Segment Open
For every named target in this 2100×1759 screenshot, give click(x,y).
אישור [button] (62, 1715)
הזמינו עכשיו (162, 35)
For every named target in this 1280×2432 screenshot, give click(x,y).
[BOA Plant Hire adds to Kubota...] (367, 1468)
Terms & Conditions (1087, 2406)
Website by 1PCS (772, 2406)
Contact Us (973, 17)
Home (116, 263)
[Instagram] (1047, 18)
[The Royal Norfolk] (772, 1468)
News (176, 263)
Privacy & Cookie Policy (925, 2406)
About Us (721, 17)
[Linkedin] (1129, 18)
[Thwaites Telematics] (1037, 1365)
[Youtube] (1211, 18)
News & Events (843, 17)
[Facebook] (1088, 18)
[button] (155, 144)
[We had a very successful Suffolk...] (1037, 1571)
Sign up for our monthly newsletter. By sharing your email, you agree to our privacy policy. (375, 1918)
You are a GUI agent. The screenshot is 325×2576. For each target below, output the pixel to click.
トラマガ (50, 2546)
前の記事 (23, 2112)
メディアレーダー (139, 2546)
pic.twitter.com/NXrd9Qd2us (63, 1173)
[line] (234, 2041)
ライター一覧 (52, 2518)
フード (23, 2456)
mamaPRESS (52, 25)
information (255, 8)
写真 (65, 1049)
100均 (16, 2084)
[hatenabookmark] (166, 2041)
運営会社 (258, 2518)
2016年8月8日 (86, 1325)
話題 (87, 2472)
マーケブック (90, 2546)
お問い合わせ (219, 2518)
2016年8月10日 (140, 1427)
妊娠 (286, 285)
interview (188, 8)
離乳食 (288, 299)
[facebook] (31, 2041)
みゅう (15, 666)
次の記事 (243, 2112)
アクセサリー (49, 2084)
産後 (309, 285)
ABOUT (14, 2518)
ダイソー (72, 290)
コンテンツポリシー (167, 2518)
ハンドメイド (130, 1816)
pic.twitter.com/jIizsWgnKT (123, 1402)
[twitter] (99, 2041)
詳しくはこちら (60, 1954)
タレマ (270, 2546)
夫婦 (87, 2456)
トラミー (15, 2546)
Segment Closed
• **TASK DESCRIPTION**
Your answer should be the lines of the listing above between the line holding "[Linkedin] (1129, 18)" and the line holding "pic.twitter.com/NXrd9Qd2us (63, 1173)", inclusive, restated word for word and alone.

• **RESULT OF THE TASK**
[Linkedin] (1129, 18)
[Thwaites Telematics] (1037, 1365)
[Youtube] (1211, 18)
News & Events (843, 17)
[Facebook] (1088, 18)
[button] (155, 144)
[We had a very successful Suffolk...] (1037, 1571)
Sign up for our monthly newsletter. By sharing your email, you agree to our privacy policy. (375, 1918)
You are a GUI agent. The screenshot is 325×2576. For each target below, output the pixel to click.
トラマガ (50, 2546)
前の記事 (23, 2112)
メディアレーダー (139, 2546)
pic.twitter.com/NXrd9Qd2us (63, 1173)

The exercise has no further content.